Vandermond matrix generalisation for non-integer degrees For a $n \times n$ Vandermonde matrix $$V:=\begin{bmatrix}1 & c_1 & c_1^2 & \cdots & c_1^{n-1} \\ 1 & c_2 & c_2^2 & \cdots & c_2^{n-1} \\ \vdots & \vdots & \vdots & \ddots & \vdots\\ 1 & c_n & c_n^2 & \cdots & c_n^{n-1}\end{bmatrix}$$ we know that it is nonsingular if and only if $c_i \ne c_j$ for $i\ne j$.

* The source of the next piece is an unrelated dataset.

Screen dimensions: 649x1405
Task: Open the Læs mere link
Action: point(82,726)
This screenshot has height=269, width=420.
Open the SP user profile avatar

I am curious if this property can be generalized for non-integer degrees. Suppose I am given a $n \times n$ matrix $$W:=\begin{bmatrix}c_1^{d_1} & c_1^{d_2} & c_1^{d_3} & \cdots & c_1^{d_n} \\ c_2^{d_1} & c_2^{d_2} & c_2^{d_3} & \cdots & c_2^{d_n} \\ \vdots & \vdots & \vdots & \ddots & \vdots\\ c_n^{d_1} & c_n^{d_2} & c_n^{d_3} & \cdots & c_n^{d_n}\end{bmatrix}.$$ Is it true that $W$ is nonsingular if and only if $c_i \ne c_j$ for $i\ne j$? If it matters, then I consider complex values for $c_i$ and real values for $d_i$.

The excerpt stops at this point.